Last month, police said those four attacks were not linked and that there was no evidence of any connection to organised crime. Yesterday, the national force said: “We are keeping an open mind as to the motives.”

Scottish Conservative shadow community safety minister Russell Findlay, a former crime reporter who was himself the victim of an acid attack linked to gangsters, expressed concern about the spate of fire-raising attacks and said the incidents were potentially fatal.

He said: “The use of fire as a weapon is reckless and despicable. Any time someone sets light to a property, they do so knowing the consequences can be the death of innocent people.

“Such incidents seem to have become almost commonplace and the criminal justice system must respond by treating them with the seriousness they merit.”

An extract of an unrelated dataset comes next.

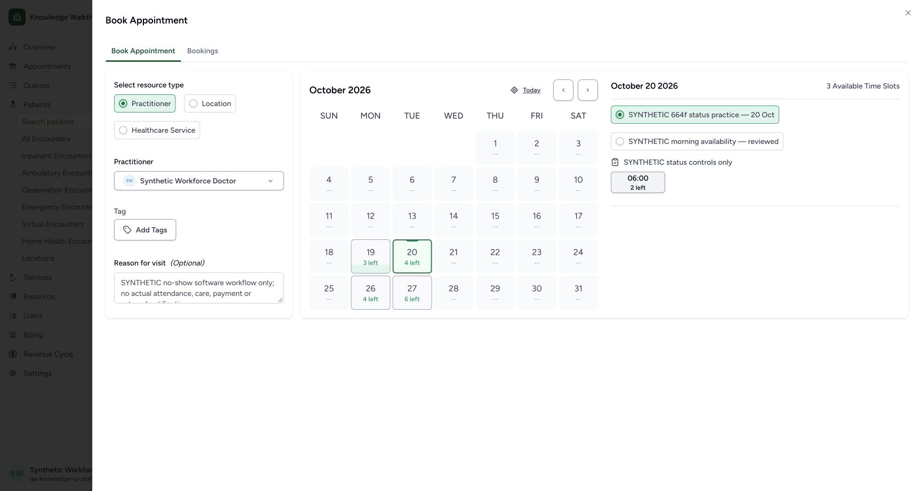The height and width of the screenshot is (491, 921).
Task: Select the Healthcare Service radio option
Action: click(x=157, y=130)
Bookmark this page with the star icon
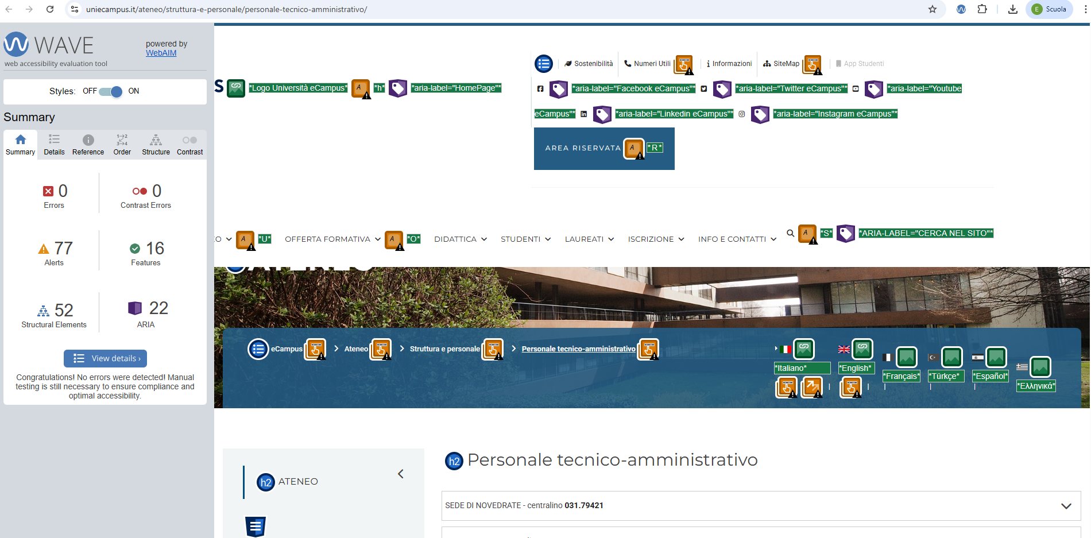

Findlay pointed to Glasgow’s notorious Ice Cream Wars of the 1980s, in which criminal gangs battled over the control of ice cream vans used to sell drugs and stolen goods. Van driver Andrew Doyle had resisted selling drugs on his run, and died along with five other members of his family when the front door of his flat was set on fire.

More recently, three members of one family died in a fire at their home in Helensburgh, started on the orders of a drug dealer who held a grudge against them.

Findlay: “It is only a matter of time before people are killed. Just think back to the horrors of the 1980s and the death of six members of one family, or more recently in Helensburgh when a local criminal used fire to kill three members of a family.”

Graeme Pearson, former head of the Scottish Crime and Drug Enforcement Agency, said: “It’s an easy way of making an impression. It’s the cowardly way of sending a message. Fire terrifies people – the smoke can kill you while you sleep, never mind the flames.”